Derslerde oldukça karmaşık şeylerden bahsediyorsunuz ama buna rağmen öğrenciler derslerinize giriyor. Derslerinizin ilgi çekmesi ve ilginin sürekliliğinin dayanakları nelerdir?

Bu benim, sanırım, pedagojik yönden ya da eğitim sosyolojisi açısından çok bilerek, çok düşünerek geliştirdiğim bir ders verme politikası değil. Ben asistanlığa başlamadan önce, şiirle, edebiyatla, tiyatroyla, sinemayla da ilgileniyordum.
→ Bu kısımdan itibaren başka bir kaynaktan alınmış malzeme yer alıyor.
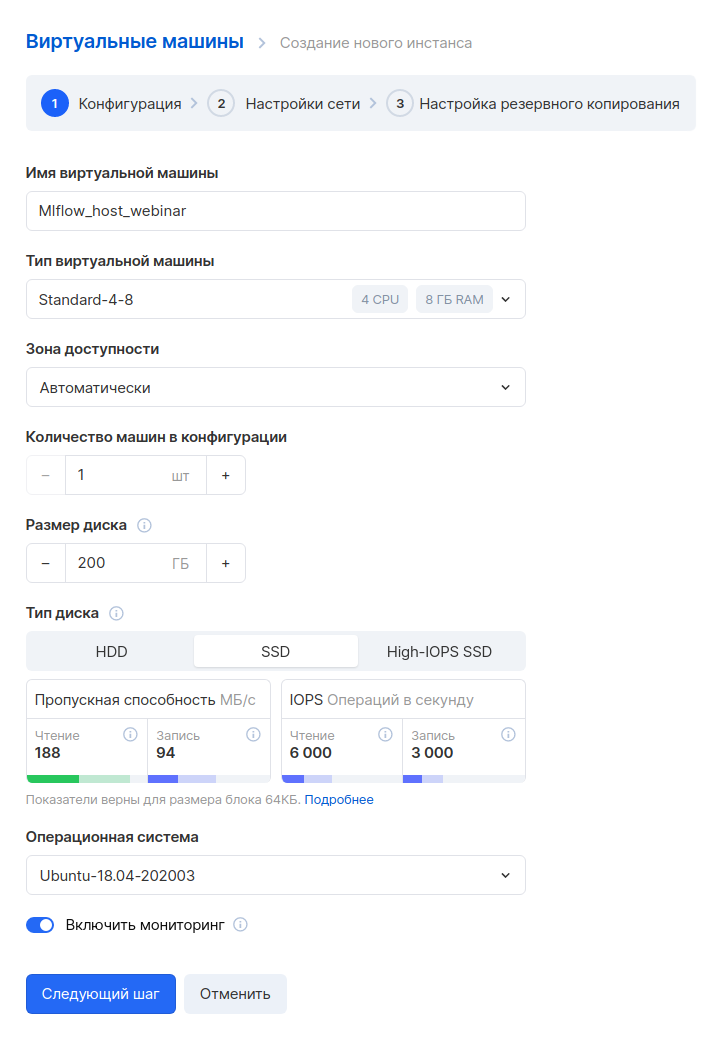Open Операционная система Ubuntu dropdown
720x1042 pixels.
point(276,875)
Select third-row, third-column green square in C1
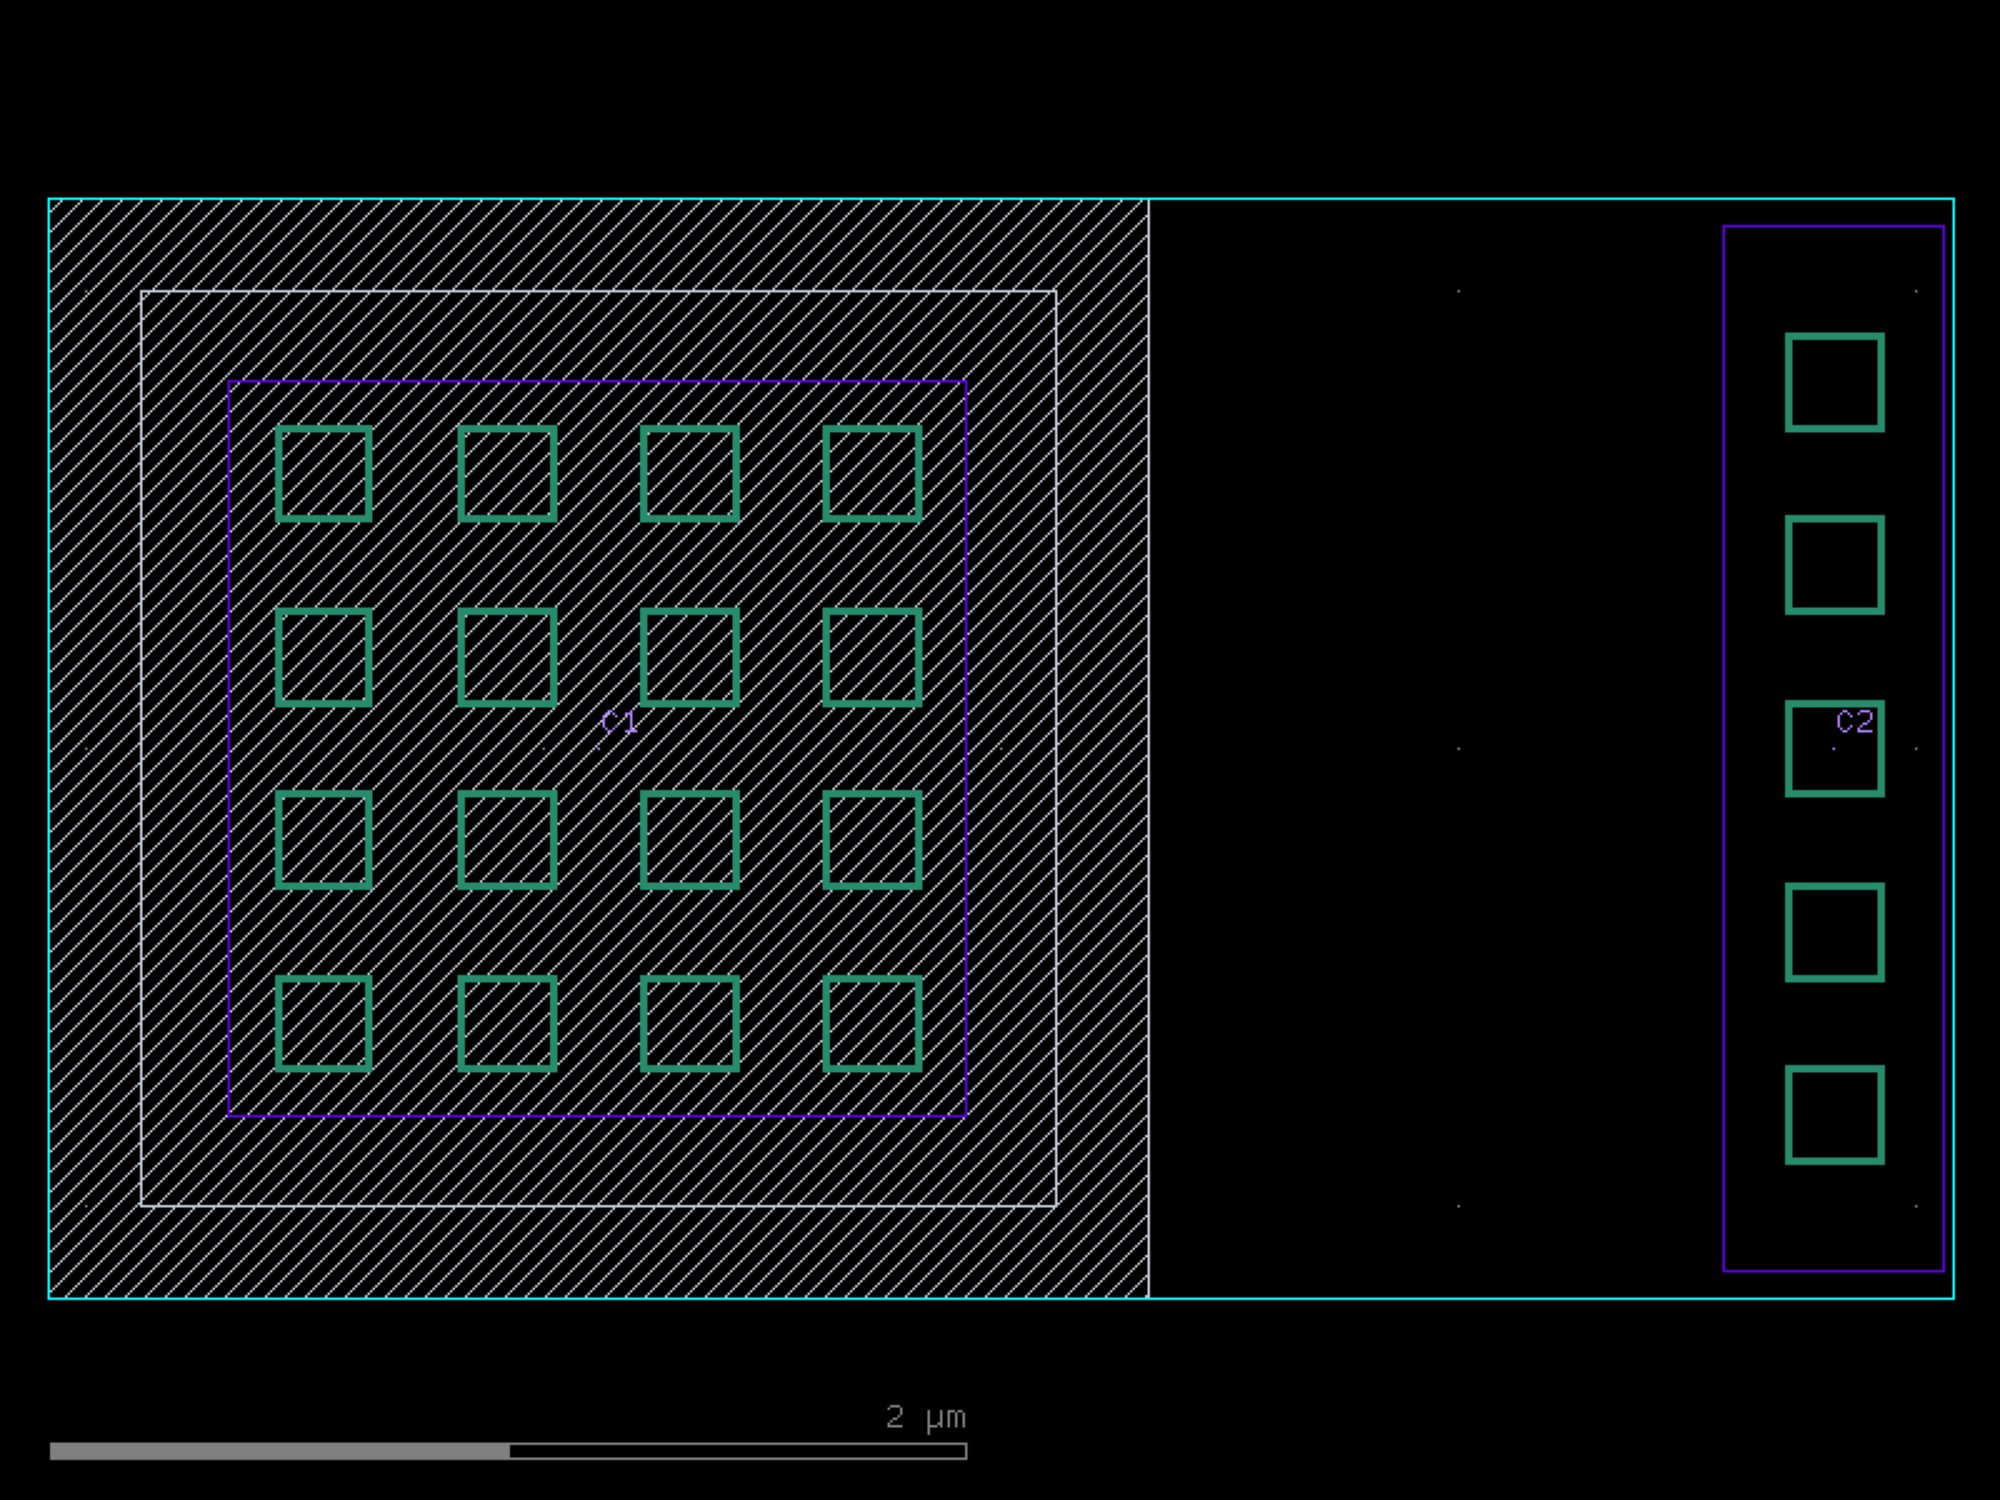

Bu ilgilenmelerimin temelinde, hangi yaşta olursam olayım, hangi yılda yaşıyor olursam olayım, yaşadığım yılda yaşadığım günde dünyanın ne olduğunu, bu dünya üzerinde bana benzeyen sıradan insanların, öğretmen çocuklarının, parasız yatılı okuyanların bu dünyadaki yerlerinin neden küçük olduğunu hep kendi kafamda ve kalbimde soruşturmaya çalıştım. Ne öğrendiysem bu soruya cevap bulabilme çabam sayesinde öğrendim. Ne okuduysam bu soruların sancısından dolayı okudum ve bu hala devam ediyor. Hala ben dünyadaki yeri küçük olan insanlardan biriyim ve herkesin yeri küçük kalsın benim yerim büyüsün demiyorum. Bütün insanlar için dünyada daha büyük yerlerin olabileceğine inanan bir insanım. Böyle bir sorunu hiç kuşku yok ki genç insanlar her zaman, hangi yılda olursa olsun, hangi dönemde olursa olsun, en yoğun şekilde yaşıyorlar. Sanırım benim öğrencilerimle aramdaki yakınlık durumu dünyaya bakışımızdaki ortak yan. 

Eski Yunan düşüncesinden yola çıkarak aynı soruna bakarsak gene aynı noktaya geliyoruz. Eski Yunan’da bilmenin, öğrenmenin bir mutluluk olduğunu söylüyorlar. Oradaki bilme 28 yıl önce Arjantin-Brezilya futbol karşılaşmasının hangi ülke lehine kaç kaç bittiğini bilme anlamında bir bilme değil. İnsanın yaşadığı hayata anlam vermesini sağlayacak bilgilere erişebilmesi anlamında bir bilim. Eski Yunan düşünürlerinin söylediği mutluluk böyle bir bilmeden doğan bir mutluluktur. Ben hayatım boyunca bunun için okumaya çalıştım. Ben çok bilgili bir insan değilim, çok iyi bir bilim adamı da değilim. Ama ne okumuşsam neyin üzerine düşünmüşsem, ne yazmışsam hep içimdeki bu insan olarak taşıdığım sancıdan ötürüdür. Ben bunu fiyaka olsun diye de söyleyemiyorum. Olayı büyüterek de söylemiyorum. 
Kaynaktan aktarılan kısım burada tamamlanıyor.